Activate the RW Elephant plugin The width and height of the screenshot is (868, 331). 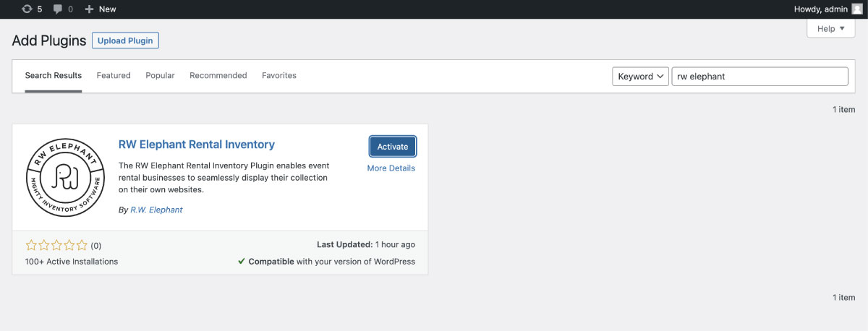pyautogui.click(x=393, y=146)
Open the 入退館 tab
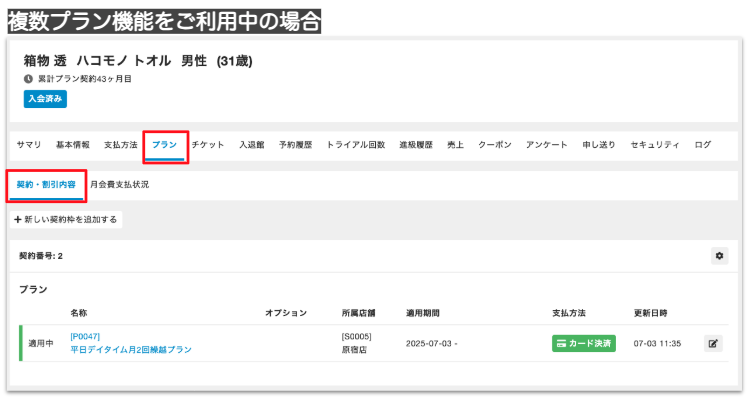The image size is (751, 400). pos(251,145)
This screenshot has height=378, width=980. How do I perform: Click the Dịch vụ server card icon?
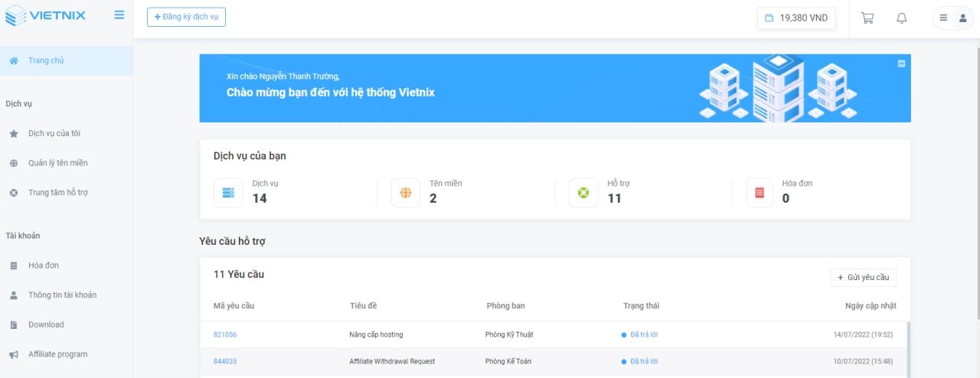tap(228, 193)
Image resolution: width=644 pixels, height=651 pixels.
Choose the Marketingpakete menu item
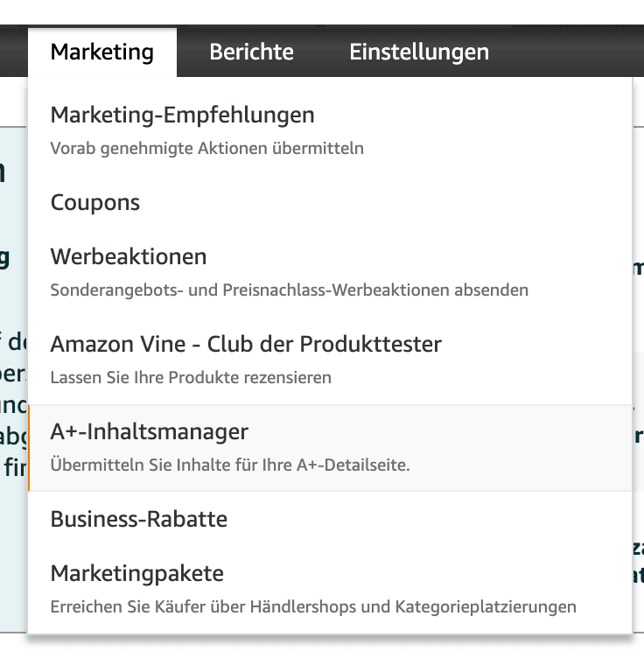click(x=137, y=574)
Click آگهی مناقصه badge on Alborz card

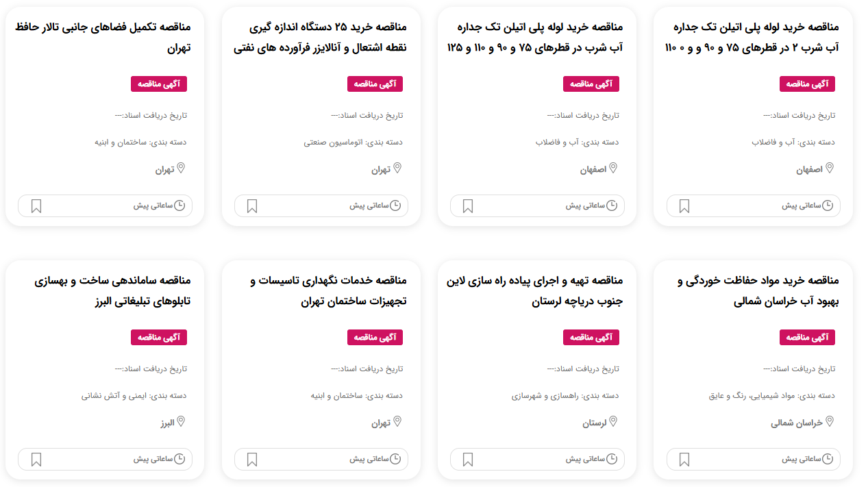point(159,337)
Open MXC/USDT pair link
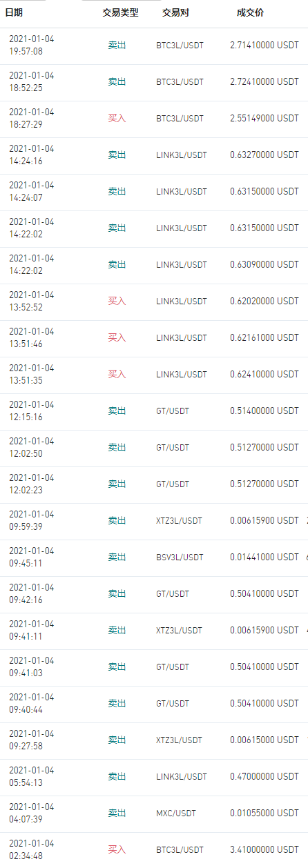This screenshot has height=868, width=308. 175,813
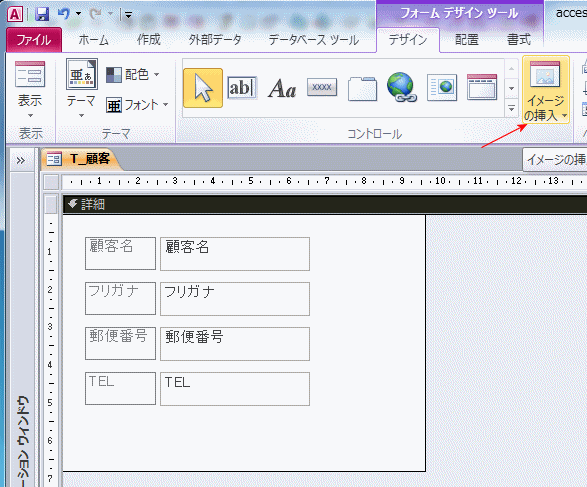Image resolution: width=587 pixels, height=487 pixels.
Task: Switch to the 配置 ribbon tab
Action: click(x=467, y=39)
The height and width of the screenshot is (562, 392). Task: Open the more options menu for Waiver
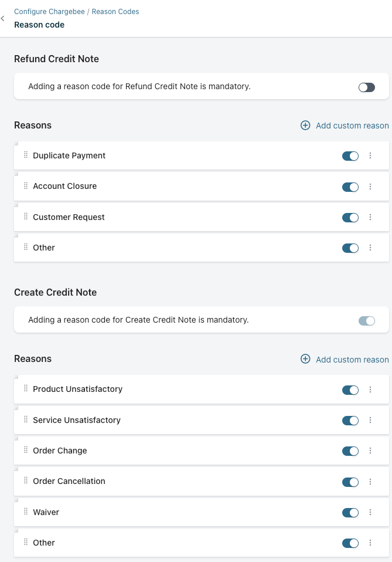(370, 513)
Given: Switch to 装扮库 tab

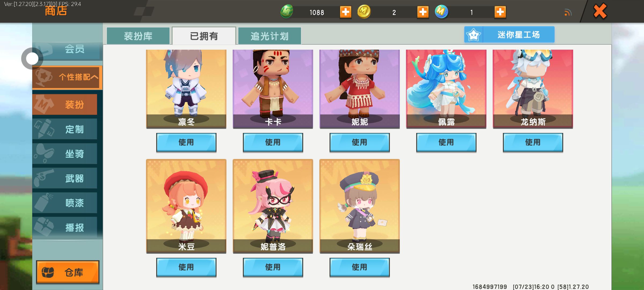Looking at the screenshot, I should [138, 36].
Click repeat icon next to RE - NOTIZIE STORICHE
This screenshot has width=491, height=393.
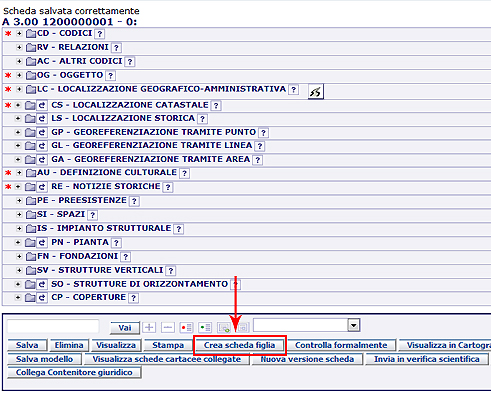42,187
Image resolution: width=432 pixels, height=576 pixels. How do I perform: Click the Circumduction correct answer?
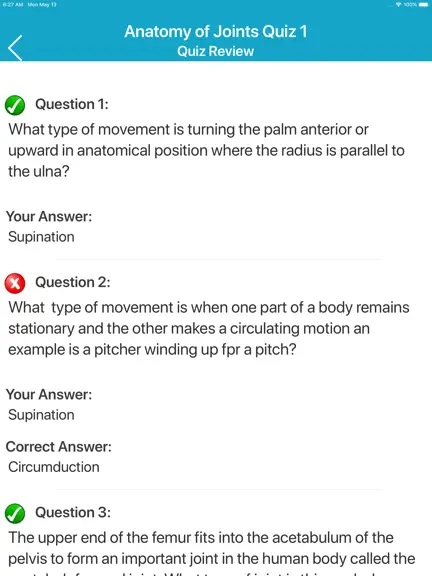pos(54,467)
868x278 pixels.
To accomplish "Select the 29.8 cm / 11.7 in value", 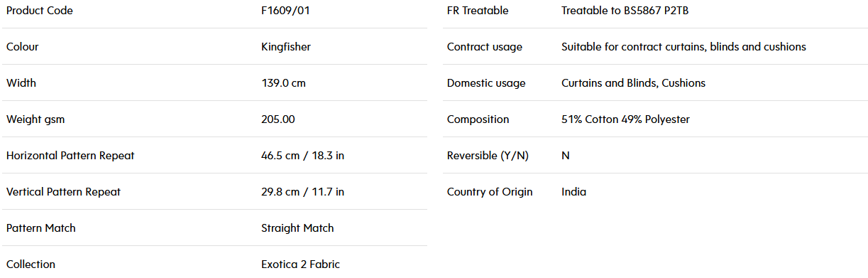I will pos(303,192).
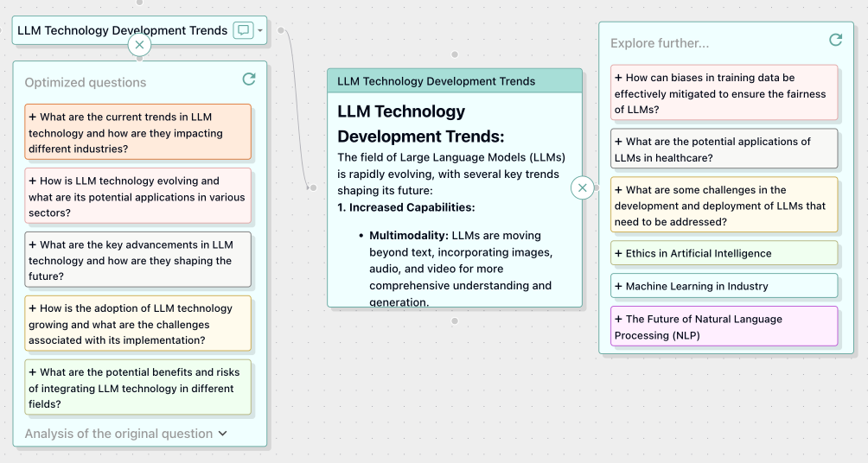Image resolution: width=868 pixels, height=463 pixels.
Task: Choose the LLM adoption and implementation challenges question
Action: [x=138, y=324]
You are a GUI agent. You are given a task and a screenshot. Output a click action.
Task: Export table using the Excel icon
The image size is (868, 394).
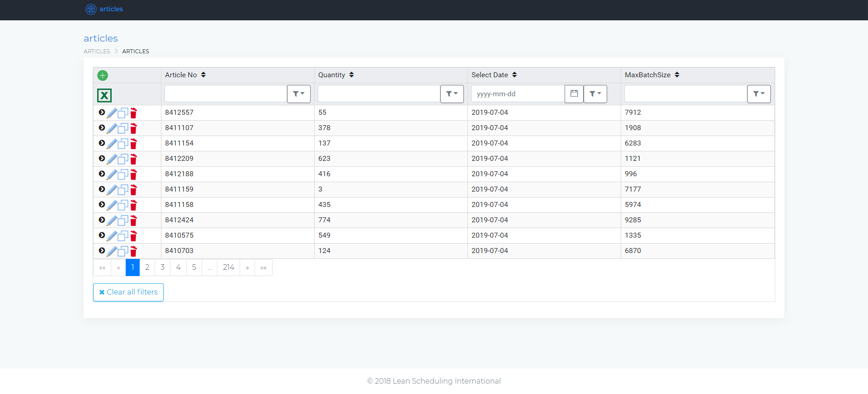(104, 95)
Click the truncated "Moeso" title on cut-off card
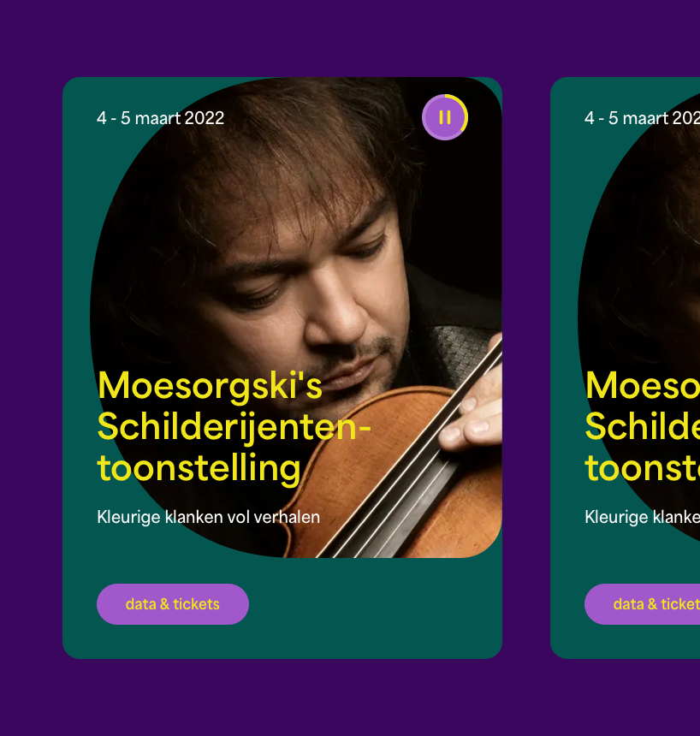This screenshot has height=736, width=700. coord(643,386)
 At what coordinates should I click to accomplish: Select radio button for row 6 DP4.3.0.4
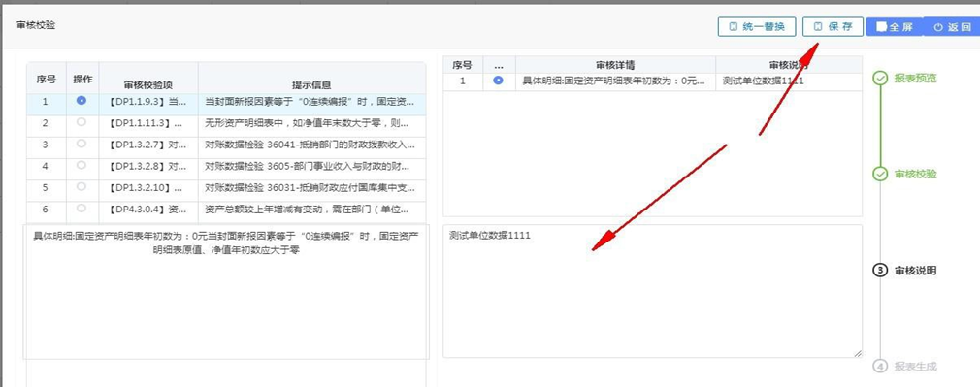(82, 208)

*WHAT TO DO*: In the records, the line containing "Click the truncated" starts the span and the final line ends it. Output exactly that span, both ends included, with no pictures and nothing else.

*SOLUTION*:
Click the truncated "Moeso" title on cut-off card
This screenshot has height=736, width=700. coord(643,386)
 At what coordinates should I click to accomplish: Select radio button for row 6 DP4.3.0.4
(82, 208)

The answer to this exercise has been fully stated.